# [Problems to work on]
1. Do these statements agree with the capital structure flashcards? Answer yes or no for each and quote the deciding words. (a) Unlevered equity is equity in a firm with no debt. (b) Equity holders are paid before creditors. (c) A firm's total value depends on its capital structure.
2. Reproduce the capital structure flashcards word for word from "The relative proportions" to "leverage and risk?".
3. In the capital structure flashcards, what does leverage do to the risk of equity even when there is no chance of default?

Capital Structure in a Perfect Market Flashcards
What is the definition of capital structure?
The relative proportions of debt, equity and other securities that a firm has outstanding
What is unlevered equity?
-Equity in a firm with no debt
-Cash flows are equal to those of the project
What is levered equity?
-Equity in a firm that also had debt
-Creditors are above equity holders in the waterfall, so get paid first
-Debt is risk free
What are two key takeaways from debt+equity financing?
-Total value of a firm does not depend on its capital structure
-The cash flows from debt and equity = cash flows from unlevered equity
What is the relationship between leverage and risk?
-Leverage increases the risk of equity even when there is no chance of default
-Therefore, debt raises the cost of capital
What is the relationship between the average cost of capital and leverage?

(Rows from a screen grounding dataset)
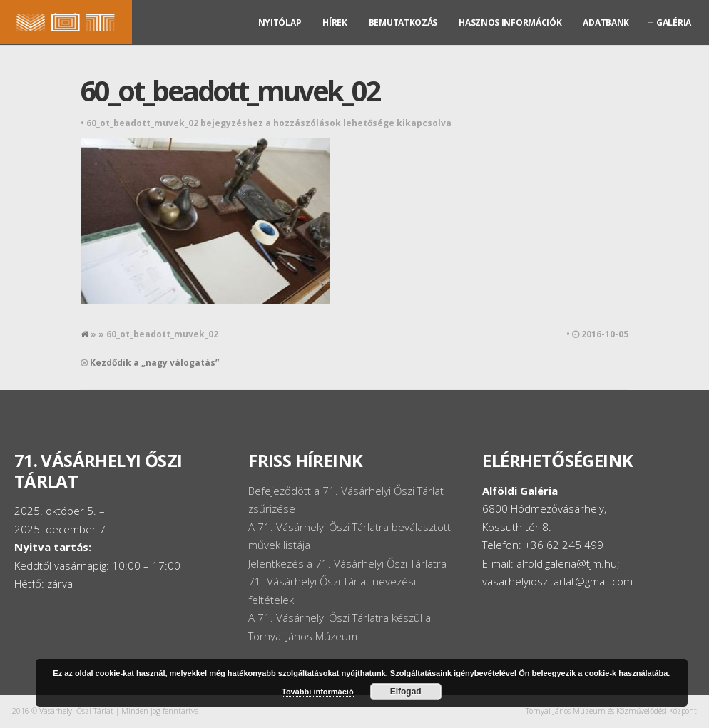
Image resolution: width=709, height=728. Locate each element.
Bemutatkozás (403, 22)
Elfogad (406, 692)
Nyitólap (280, 22)
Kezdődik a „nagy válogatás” (154, 362)
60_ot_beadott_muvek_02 (230, 90)
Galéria (673, 22)
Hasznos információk (510, 22)
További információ (317, 692)
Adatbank (606, 22)
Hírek (335, 22)
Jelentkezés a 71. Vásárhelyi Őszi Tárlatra (347, 563)
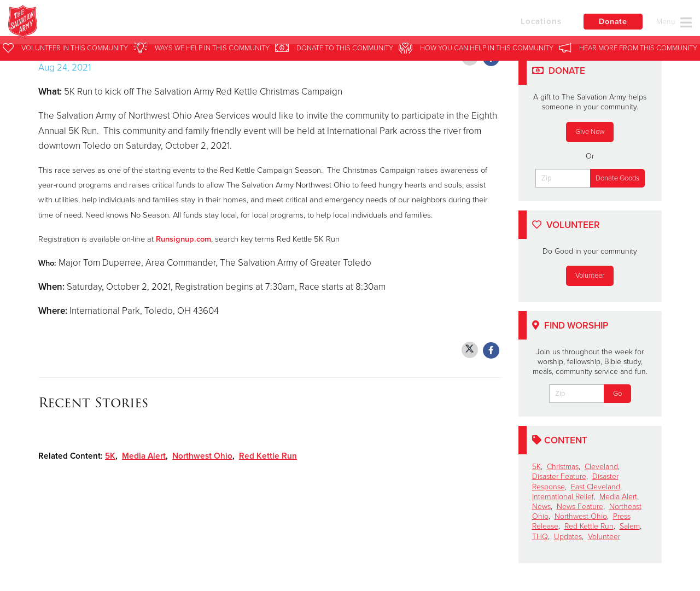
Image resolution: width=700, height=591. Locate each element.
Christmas (563, 466)
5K (110, 456)
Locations (527, 24)
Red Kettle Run (268, 456)
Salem (629, 526)
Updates (568, 536)
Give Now (590, 132)
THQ (540, 536)
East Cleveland (596, 487)
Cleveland (601, 466)
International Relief (563, 496)
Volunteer (590, 276)
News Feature (580, 506)
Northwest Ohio (202, 456)
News (541, 506)
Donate (610, 24)
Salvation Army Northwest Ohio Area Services (229, 25)
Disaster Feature (559, 476)
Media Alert (144, 456)
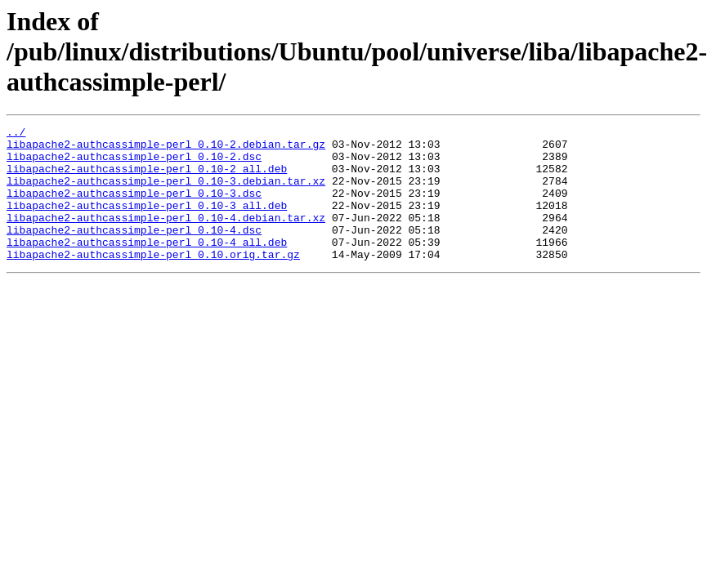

# [Solutions to each task]
1.
(a) Yes: "Equity in a firm with no debt"
(b) No: "Creditors are above equity holders in the waterfall, so get paid first"
(c) No: "Total value of a firm does not depend on its capital structure"

2.
The relative proportions of debt, equity and other securities that a firm has outstanding
What is unlevered equity?
-Equity in a firm with no debt
-Cash flows are equal to those of the project
What is levered equity?
-Equity in a firm that also had debt
-Creditors are above equity holders in the waterfall, so get paid first
-Debt is risk free
What are two key takeaways from debt+equity financing?
-Total value of a firm does not depend on its capital structure
-The cash flows from debt and equity = cash flows from unlevered equity
What is the relationship between leverage and risk?

3. It increases the risk of equity.